Do you experience frequent urination? Do you feel hungry even after you have meals? You might be showing signs of diabetes. Diabetes is a serious disease. When left untreated, diabetes can cause kidney damage, nerve damage etc. To treat diabetes, you should know its symptoms. What are the symptoms? Read on…
Diabetes is a condition wherein the person suffers from high blood sugar levels for prolonged periods.
Diabetes is of 3 types:
- Type 1 diabetes
- Type 2 diabetes
- Gestational diabetes
Type 1 diabetes occurs when the immune system destroy the insulin-producing cells in the pancreas. Type 2 diabetes is a condition wherein the body of the person makes insulin but the cells do not use insulin properly. Gestational diabetes is a condition wherein pregnant women without a previous history of diabetes develop high blood sugar levels.

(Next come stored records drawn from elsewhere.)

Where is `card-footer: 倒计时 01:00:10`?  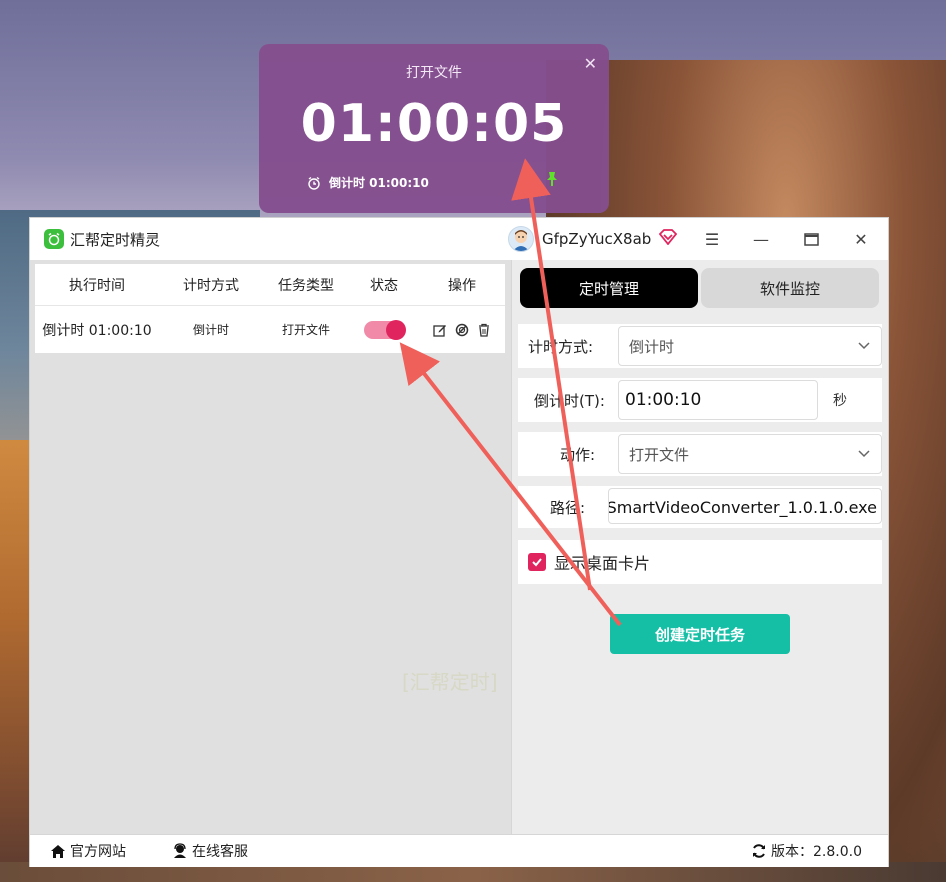 card-footer: 倒计时 01:00:10 is located at coordinates (368, 182).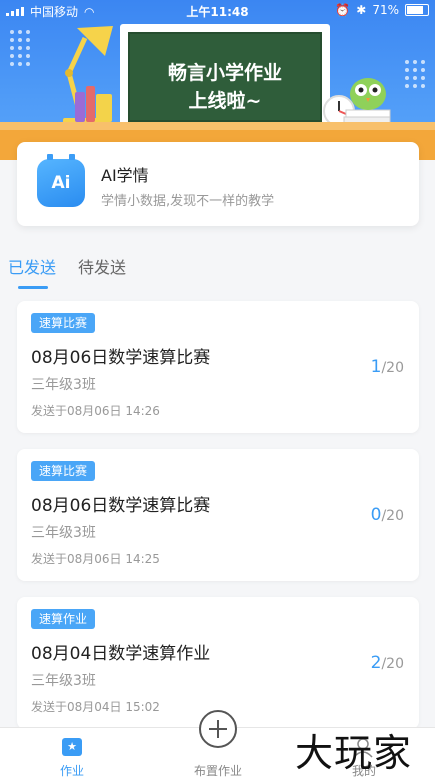  What do you see at coordinates (386, 10) in the screenshot?
I see `battery-percent: 71%` at bounding box center [386, 10].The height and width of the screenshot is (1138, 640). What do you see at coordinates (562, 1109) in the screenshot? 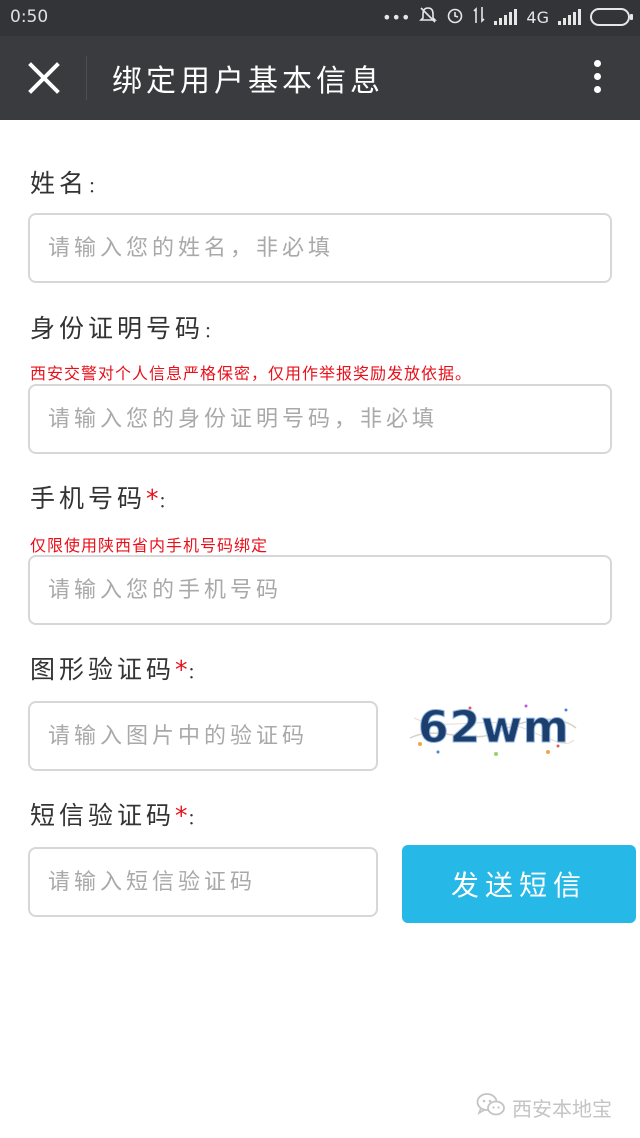
I see `watermark-text: 西安本地宝` at bounding box center [562, 1109].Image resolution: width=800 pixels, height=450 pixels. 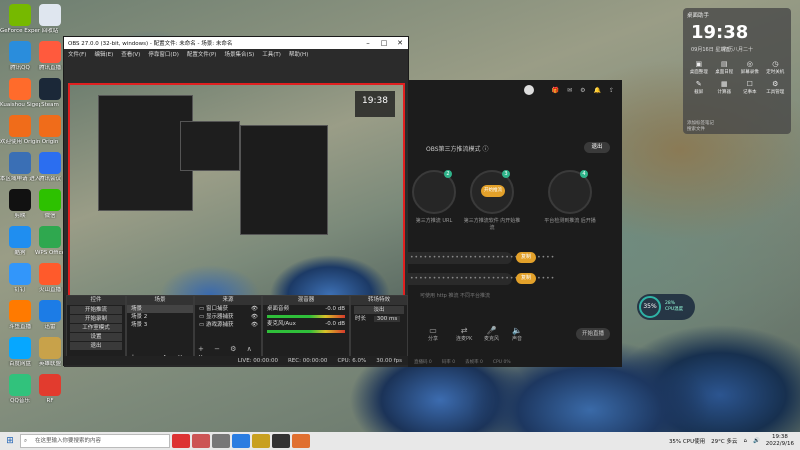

Type 1 diabetes and type 2 diabetes have common symptoms.
What are the symptoms of diabetes?
The symptoms of diabetes are as follows:
- Increased thirst
- Increased hunger even after eating
- Frequent urination
- Excessive tiredness
- Blurred vision
- Numbness or tingling sensation in hand or feet
- Frequent infections of skin, urinary tract or vagina
Along with above symptoms a person with type 1 diabetes can experience dry mouth, abdominal pain, heavy breathing etc.
In addition to the 9 symptoms mentioned above, a person with type 2 diabetes can experience sores that heal slowly, itchy skin especially around groin area, reduced vision, impotency etc.
What increases the risk of type 1 diabetes?
Type 1 diabetes is rare when compared to type 2 diabetes. A person can get type 1 diabetes when his parents or sibling suffer from diabetes. Generally it’s seen in whites when compared to African-Americans.
What increases the risk of type 2 diabetes?
The following factors increase the risk of type 2 diabetes:
- Age: People who are above 45 have a greater risk of developing type 2 diabetes.
- Obesity: Since increase in the fatty tissue leads to insulin resistance, people who are obese have higher chances of getting type 2 diabetes.
- Family history: A person carries high risk of type 2 diabetes when his parents or siblings have type 2 diabetes.
- Lack of exercise: When a person exercises, the body uses glucose as energy; the cells become more sensitive to insulin. Hence lack of exercise can lead to type 2 diabetes.
- High blood pressure: People who have blood pressure above 140/90 mm Hg carry high risk of developing type 2 diabetes.
- Abnormal cholesterol and triglyceride levels: People having low levels of high-density lipoprotein (HDL) and high levels of triglycerides are at an increased risk of developing type 2 diabetes.
- Gestational diabetes: If a woman developed gestational diabetes during her pregnancy, she is at an increased risk of developing type 2 diabetes in her lifetime.
- Polycystic ovary syndrome: If a woman has polycystic ovary syndrome, she might develop type 2 diabetes later in her life.